From what I understand, a hydrogen bomb usually has neutron reflectors, like graphite, to increase the yield of the explosion. A neutron bomb does not have those reflectors. Are there any other differences to how they're built?
Graphite turns fast neutrons into slow ones. Since fission bombs run on fast neutrons, graphite is not used in them. Instead, all fission bombs have reflector casings called tampers which are made of dense metal, not graphite, with the intent of keeping the fast neutron density inside the fissionable material as high as possible for as long as possible and thereby reducing the amount of fissionable material required to constitute a critical mass.

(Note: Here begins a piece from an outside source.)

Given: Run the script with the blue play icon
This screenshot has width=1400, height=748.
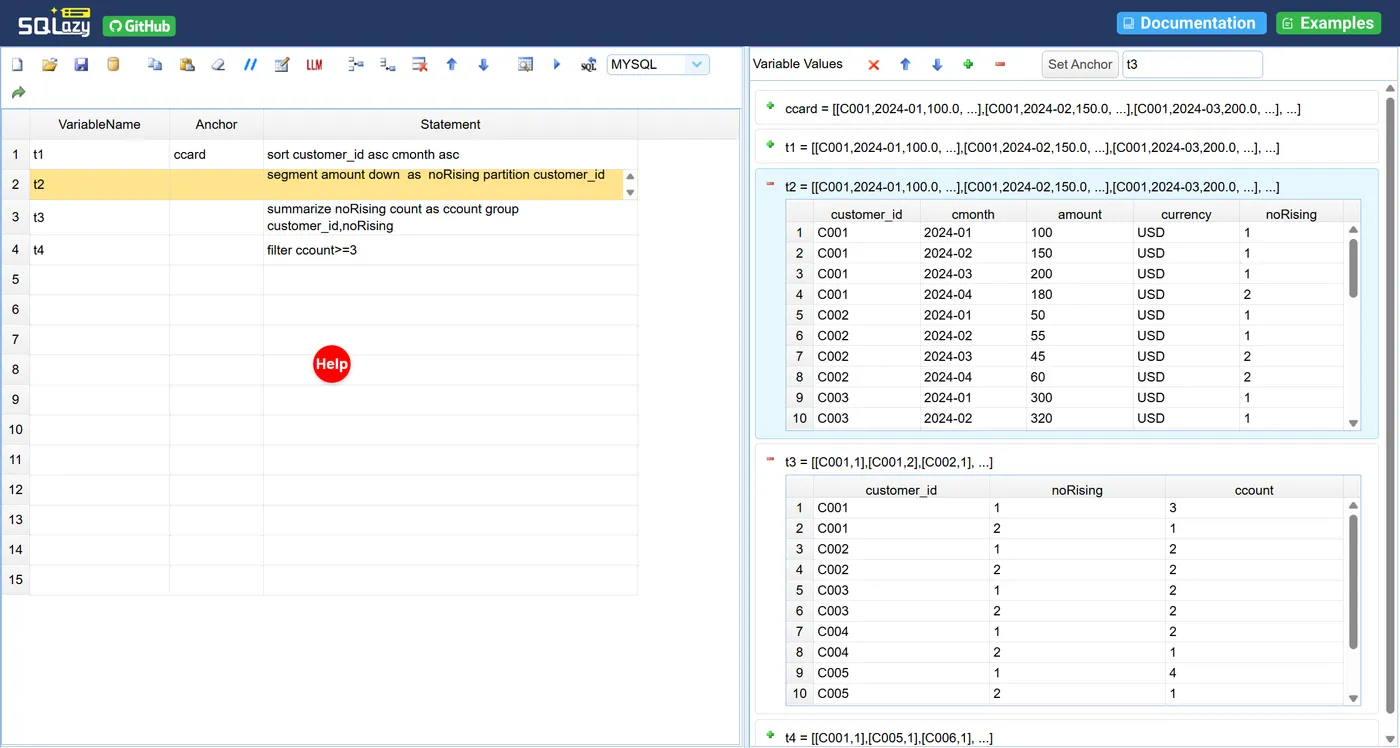Looking at the screenshot, I should (557, 64).
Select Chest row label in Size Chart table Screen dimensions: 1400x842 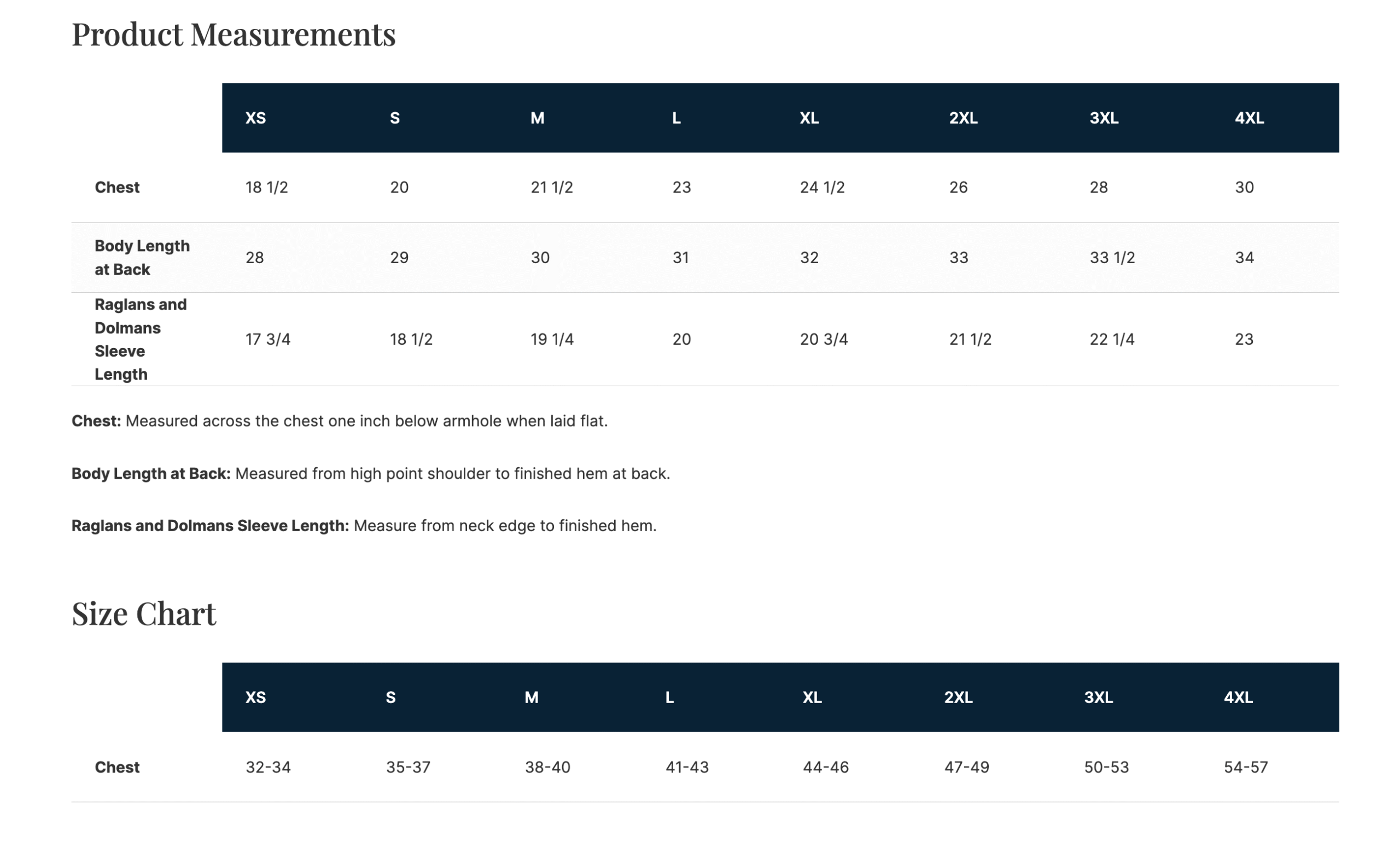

The inertia of the dense metal reflector also helps confine the exploding bomb for a few extra microseconds before its expansion quenches the chain reaction.
In the case of a hydrogen bomb, the tremendous burst of neutrons produced when it explodes can then be used to trigger fission reactions in the bomb casing as the neutrons depart the scene. That casing is made of things like spent uranium reactor fuel and U-238. This extra fission stage allows gigantic energy release in a hydrogen bomb.
To make a neutron bomb, the bomb casing is made of non-fissionable material and so up to 40% of the energy release in this case is contained in the fast neutrons, while the blast effects due to heat and pressure from the bomb are minimized by design.